TASK GOAL: Update the lines from the one containing "Screen dimensions: 531x360 Task: Select the number" through the final line by changing "black dot" to "filled circle" and leaving everything else as it is. Return only those lines.

DATASET RECORDS:

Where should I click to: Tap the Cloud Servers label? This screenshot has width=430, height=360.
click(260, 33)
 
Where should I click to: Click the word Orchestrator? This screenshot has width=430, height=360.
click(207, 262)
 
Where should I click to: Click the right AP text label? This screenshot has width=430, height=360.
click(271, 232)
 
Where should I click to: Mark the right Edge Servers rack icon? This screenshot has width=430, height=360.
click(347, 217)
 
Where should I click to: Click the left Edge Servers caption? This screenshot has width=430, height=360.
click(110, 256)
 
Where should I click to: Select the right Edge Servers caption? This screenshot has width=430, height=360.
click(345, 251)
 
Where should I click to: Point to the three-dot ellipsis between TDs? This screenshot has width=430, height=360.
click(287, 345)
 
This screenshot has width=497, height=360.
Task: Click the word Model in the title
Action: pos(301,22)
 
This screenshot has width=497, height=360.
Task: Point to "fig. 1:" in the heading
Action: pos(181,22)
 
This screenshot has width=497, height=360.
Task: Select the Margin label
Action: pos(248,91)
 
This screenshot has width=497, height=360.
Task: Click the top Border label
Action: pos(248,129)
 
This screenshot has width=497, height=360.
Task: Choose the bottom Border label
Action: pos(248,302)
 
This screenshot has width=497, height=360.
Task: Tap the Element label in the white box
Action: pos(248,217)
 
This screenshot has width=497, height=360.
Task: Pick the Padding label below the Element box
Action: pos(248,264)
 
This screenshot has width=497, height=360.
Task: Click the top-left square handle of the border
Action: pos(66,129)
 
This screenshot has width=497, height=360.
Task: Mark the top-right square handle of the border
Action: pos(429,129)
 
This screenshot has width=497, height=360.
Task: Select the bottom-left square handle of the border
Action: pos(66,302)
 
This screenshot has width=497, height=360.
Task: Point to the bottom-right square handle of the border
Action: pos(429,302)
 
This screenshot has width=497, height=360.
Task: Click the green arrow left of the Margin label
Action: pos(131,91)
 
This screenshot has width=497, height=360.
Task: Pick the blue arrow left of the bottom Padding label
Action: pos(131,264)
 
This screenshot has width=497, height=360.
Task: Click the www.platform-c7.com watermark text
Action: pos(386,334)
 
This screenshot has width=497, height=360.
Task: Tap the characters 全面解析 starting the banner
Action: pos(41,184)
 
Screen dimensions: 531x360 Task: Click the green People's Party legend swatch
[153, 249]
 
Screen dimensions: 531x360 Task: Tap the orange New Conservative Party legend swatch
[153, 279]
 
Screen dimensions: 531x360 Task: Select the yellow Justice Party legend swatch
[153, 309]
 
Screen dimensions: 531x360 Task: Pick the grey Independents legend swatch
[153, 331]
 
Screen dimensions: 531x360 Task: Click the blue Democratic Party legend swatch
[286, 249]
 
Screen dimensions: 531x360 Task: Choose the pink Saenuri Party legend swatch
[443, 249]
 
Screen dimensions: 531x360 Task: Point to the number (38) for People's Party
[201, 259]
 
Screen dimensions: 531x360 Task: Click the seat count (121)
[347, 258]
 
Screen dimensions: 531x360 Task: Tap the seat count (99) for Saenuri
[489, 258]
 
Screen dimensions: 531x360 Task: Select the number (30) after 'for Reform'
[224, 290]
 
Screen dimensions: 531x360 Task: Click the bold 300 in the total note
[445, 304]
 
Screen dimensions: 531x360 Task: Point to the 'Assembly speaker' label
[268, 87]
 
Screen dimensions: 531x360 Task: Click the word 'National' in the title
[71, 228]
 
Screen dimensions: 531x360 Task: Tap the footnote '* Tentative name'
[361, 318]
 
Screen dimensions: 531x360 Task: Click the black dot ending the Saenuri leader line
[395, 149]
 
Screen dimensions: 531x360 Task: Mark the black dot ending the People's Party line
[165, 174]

THE RESPONSE:
Screen dimensions: 531x360 Task: Select the number (30) after 'for Reform'
[224, 290]
 
Screen dimensions: 531x360 Task: Click the bold 300 in the total note
[445, 304]
 
Screen dimensions: 531x360 Task: Point to the 'Assembly speaker' label
[268, 87]
 
Screen dimensions: 531x360 Task: Click the word 'National' in the title
[71, 228]
 
Screen dimensions: 531x360 Task: Tap the footnote '* Tentative name'
[361, 318]
 
Screen dimensions: 531x360 Task: Click the filled circle ending the Saenuri leader line
[395, 149]
 
Screen dimensions: 531x360 Task: Mark the filled circle ending the People's Party line
[165, 174]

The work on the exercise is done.